Dans les excellentes études que j’ai déjà eu l’occasion de signaler, le citoyen Cuminal, examinant en particulier la région lyonnaise, fait remarquer que cette façon de procéder est trop simpliste. Au lieu d’appeler la pioche du démolisseur, au lieu de procéder à des expropriations coûteuses, les municipalités ne devraient intervenir, le plus souvent, que pour ramener les habitations à bon marché à leur état primitif. La disparition des constructions parasites, la destruction de cloisons, de faux plafonds multipliés pour diviser abusivement les logements anciens, accompagnées des installations et canalisations exigées par l’hygiène moderne reconstitueraient des habitations excellentes. Des édifices où se marque l’art du passé, reprendraient leur splendeur et contribueraient à la beauté, au caractère, à la variété d’aspects de la ville moderne. Au besoin, si la circulation le réclamait impérieusement, on pourrait ménager quelques passages sous les immeubles, comme il en existe à Paris, entre la rue Mouffetard et la rue Lhomond.

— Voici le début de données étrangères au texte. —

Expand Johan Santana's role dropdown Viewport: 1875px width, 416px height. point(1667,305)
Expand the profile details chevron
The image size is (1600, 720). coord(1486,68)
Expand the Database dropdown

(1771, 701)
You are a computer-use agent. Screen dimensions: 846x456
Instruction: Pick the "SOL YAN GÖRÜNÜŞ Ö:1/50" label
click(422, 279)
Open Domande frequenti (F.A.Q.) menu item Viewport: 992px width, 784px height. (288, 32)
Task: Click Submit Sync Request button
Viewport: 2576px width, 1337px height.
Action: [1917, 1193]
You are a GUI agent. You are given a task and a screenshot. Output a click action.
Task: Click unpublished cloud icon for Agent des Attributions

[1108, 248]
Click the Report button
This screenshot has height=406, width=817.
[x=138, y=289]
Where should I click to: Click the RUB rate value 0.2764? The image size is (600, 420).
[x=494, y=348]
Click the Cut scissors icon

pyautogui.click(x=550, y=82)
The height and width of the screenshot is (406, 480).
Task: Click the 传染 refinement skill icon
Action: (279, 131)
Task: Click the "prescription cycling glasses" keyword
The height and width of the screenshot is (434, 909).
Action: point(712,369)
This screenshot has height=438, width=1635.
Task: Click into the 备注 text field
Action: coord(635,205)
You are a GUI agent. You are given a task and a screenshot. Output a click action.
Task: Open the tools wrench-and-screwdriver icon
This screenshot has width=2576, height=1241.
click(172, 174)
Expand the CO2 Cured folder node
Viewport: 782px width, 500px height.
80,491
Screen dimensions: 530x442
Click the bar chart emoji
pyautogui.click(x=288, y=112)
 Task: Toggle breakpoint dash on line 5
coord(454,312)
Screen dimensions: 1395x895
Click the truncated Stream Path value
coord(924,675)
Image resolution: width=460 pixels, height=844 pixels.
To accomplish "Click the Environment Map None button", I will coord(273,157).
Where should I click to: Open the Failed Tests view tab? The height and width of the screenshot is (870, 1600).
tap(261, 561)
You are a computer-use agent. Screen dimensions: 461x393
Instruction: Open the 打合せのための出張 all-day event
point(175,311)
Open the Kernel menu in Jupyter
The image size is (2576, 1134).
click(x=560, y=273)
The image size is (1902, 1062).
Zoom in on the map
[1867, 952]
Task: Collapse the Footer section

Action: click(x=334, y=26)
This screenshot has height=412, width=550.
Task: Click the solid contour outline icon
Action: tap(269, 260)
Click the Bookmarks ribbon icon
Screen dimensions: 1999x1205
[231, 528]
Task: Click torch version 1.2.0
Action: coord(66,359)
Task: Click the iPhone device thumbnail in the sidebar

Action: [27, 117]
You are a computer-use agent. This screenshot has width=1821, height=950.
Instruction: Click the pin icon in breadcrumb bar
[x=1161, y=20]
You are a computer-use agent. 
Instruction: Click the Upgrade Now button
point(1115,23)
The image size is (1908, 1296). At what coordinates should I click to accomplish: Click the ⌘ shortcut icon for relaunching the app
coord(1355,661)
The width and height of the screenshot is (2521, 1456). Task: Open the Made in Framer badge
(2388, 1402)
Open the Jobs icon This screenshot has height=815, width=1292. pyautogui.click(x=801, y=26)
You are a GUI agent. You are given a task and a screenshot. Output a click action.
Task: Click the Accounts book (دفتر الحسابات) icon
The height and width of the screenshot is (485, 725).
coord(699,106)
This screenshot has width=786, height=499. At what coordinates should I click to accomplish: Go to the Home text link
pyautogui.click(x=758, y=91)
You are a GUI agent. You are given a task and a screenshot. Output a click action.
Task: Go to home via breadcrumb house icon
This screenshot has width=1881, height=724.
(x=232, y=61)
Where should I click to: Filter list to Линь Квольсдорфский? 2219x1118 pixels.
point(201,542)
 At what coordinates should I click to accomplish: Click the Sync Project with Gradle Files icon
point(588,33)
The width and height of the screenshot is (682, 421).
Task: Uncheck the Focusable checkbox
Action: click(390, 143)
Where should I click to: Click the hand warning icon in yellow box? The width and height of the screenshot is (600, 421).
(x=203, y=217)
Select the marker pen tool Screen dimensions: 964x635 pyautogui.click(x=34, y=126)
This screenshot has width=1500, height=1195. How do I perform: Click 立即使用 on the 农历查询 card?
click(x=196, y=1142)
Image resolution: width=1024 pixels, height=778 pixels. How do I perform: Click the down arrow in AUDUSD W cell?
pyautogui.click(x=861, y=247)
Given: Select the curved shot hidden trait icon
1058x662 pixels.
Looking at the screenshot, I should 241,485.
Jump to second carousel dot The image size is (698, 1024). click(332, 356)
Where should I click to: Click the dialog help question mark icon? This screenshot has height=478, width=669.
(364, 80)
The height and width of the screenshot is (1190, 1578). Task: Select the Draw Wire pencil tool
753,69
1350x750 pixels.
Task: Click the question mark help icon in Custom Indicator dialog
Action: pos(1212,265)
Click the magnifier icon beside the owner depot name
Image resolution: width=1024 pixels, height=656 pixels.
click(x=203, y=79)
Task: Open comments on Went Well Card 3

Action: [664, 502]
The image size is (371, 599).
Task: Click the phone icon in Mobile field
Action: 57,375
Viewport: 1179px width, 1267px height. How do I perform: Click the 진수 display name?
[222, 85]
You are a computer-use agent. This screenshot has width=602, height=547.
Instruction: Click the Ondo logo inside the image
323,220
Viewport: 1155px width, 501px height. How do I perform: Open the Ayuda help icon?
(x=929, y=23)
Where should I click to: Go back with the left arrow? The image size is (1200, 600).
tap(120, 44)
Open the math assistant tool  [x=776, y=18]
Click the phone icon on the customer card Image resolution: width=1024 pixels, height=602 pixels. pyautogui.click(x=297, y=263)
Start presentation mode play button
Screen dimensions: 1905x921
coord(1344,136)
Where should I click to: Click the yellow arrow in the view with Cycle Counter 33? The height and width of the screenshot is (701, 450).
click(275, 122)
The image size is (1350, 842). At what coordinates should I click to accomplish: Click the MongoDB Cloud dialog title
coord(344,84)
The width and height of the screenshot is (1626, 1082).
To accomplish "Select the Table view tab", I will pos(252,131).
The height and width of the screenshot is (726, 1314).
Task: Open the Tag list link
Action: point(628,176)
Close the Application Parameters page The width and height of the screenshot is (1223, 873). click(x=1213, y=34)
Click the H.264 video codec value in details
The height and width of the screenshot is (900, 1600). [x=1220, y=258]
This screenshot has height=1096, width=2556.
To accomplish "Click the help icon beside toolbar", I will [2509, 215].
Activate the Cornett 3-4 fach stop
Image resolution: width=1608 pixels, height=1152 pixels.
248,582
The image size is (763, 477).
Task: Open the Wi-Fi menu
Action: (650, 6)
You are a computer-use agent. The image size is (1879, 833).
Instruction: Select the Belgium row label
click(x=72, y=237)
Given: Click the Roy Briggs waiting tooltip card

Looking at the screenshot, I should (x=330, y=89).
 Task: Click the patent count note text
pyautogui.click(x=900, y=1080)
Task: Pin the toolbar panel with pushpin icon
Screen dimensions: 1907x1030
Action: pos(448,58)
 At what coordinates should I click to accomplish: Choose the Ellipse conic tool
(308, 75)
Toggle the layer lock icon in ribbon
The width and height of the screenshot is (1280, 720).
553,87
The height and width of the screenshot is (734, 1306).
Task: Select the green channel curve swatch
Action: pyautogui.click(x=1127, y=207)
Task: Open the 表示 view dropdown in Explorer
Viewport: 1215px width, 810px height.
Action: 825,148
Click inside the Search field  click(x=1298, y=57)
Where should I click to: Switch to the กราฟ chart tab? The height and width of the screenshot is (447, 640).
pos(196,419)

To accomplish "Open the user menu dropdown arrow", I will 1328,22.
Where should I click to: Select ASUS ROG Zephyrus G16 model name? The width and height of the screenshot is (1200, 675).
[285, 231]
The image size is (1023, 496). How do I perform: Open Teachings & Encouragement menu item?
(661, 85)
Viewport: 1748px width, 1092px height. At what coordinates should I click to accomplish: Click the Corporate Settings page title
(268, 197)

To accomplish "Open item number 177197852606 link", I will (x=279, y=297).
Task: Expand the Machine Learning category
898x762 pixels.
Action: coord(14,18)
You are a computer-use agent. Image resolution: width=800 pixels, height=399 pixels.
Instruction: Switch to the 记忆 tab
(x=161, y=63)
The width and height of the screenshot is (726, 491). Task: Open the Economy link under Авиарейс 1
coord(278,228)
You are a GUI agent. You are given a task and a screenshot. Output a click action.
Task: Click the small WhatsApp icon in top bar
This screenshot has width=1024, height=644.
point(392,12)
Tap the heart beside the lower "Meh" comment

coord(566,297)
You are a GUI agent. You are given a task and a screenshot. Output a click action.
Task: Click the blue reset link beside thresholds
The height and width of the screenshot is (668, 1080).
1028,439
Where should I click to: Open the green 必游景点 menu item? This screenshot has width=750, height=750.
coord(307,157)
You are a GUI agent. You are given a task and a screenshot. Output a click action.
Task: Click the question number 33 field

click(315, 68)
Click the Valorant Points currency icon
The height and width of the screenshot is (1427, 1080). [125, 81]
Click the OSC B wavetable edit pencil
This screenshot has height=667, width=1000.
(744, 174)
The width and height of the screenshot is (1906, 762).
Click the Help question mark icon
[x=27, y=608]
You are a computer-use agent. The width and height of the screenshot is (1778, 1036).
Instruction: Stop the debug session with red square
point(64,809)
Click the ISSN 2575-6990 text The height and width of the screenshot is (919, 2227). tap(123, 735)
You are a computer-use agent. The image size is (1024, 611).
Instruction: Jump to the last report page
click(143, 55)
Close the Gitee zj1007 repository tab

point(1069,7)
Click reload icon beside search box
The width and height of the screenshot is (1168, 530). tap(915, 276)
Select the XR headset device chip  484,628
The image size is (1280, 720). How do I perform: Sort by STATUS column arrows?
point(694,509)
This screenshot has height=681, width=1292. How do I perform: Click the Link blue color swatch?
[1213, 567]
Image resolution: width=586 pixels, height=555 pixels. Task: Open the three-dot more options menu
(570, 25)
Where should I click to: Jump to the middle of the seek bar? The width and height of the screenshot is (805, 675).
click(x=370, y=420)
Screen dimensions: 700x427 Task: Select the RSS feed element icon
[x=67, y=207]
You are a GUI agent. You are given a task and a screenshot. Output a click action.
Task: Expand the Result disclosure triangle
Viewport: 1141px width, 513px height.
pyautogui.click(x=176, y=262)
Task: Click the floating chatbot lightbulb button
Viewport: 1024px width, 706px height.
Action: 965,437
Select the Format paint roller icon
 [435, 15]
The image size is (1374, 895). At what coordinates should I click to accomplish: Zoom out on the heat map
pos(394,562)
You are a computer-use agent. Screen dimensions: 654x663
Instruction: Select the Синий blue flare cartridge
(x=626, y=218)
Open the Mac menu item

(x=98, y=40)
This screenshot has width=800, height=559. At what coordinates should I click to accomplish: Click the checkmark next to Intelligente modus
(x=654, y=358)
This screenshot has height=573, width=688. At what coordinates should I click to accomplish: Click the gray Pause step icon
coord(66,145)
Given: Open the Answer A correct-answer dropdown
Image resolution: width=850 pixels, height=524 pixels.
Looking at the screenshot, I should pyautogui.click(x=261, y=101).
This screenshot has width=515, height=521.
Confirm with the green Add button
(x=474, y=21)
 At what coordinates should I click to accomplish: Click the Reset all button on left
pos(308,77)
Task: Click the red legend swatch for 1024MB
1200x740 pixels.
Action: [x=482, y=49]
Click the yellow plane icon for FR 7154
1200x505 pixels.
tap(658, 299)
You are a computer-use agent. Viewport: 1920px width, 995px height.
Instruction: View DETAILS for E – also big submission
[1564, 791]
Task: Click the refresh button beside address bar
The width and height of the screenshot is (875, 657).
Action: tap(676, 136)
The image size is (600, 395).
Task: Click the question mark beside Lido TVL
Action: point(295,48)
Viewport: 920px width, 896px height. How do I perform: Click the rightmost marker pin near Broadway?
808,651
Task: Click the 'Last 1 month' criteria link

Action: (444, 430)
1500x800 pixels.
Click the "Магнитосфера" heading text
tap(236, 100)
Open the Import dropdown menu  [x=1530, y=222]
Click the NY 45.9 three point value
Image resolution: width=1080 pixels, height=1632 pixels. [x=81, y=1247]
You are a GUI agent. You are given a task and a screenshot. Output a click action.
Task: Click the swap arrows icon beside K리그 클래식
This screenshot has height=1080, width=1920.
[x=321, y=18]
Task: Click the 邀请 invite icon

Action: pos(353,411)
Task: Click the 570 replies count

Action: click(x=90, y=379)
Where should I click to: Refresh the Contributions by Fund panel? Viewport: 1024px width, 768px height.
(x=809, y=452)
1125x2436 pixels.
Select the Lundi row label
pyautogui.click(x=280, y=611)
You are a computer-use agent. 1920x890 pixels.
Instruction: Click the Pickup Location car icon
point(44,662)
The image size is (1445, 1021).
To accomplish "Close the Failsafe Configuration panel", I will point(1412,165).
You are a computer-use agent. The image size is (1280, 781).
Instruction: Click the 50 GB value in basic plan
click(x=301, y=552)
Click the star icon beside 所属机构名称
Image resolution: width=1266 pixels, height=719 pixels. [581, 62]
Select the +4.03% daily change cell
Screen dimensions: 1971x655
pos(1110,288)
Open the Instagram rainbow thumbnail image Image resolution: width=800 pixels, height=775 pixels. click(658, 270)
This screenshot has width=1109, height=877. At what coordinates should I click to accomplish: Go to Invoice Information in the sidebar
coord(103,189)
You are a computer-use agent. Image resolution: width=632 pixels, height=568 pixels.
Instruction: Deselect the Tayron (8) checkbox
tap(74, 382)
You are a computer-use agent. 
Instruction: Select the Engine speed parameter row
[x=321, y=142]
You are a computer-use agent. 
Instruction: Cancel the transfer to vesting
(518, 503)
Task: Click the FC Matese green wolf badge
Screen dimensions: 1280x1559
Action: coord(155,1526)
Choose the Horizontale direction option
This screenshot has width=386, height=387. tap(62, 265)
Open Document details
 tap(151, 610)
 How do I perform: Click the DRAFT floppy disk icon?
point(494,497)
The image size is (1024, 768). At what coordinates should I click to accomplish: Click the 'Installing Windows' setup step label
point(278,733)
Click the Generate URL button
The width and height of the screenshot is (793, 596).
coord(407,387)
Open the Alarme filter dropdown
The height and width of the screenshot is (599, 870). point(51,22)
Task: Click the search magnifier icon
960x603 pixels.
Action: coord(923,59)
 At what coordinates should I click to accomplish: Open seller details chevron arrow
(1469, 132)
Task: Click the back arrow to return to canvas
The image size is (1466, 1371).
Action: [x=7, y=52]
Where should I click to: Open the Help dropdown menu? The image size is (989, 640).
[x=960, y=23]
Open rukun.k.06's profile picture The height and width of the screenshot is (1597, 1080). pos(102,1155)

Les observations que le citoyen Cuminal a faites pour Lyon valent certainement pour un très grand nombre de villes et le type d’habitat auquel il nous intéresse, loin de disparaître, devrait être considéré comme un idéal. Quelle habitation supérieure, en effet, à celle où la végétation assiège la maison même, où la ménagère peut, sans interrompre ses occupations, surveiller, d’un coup d’œil, les ébats de ses enfants, où elle peut, elle-même, poursuivre parfois son travail en plein air, où l’homme, enfin, peut au retour du labeur quotidien, se délasser près de son foyer et trouver, s’il le veut, la saine distraction du jardinage ?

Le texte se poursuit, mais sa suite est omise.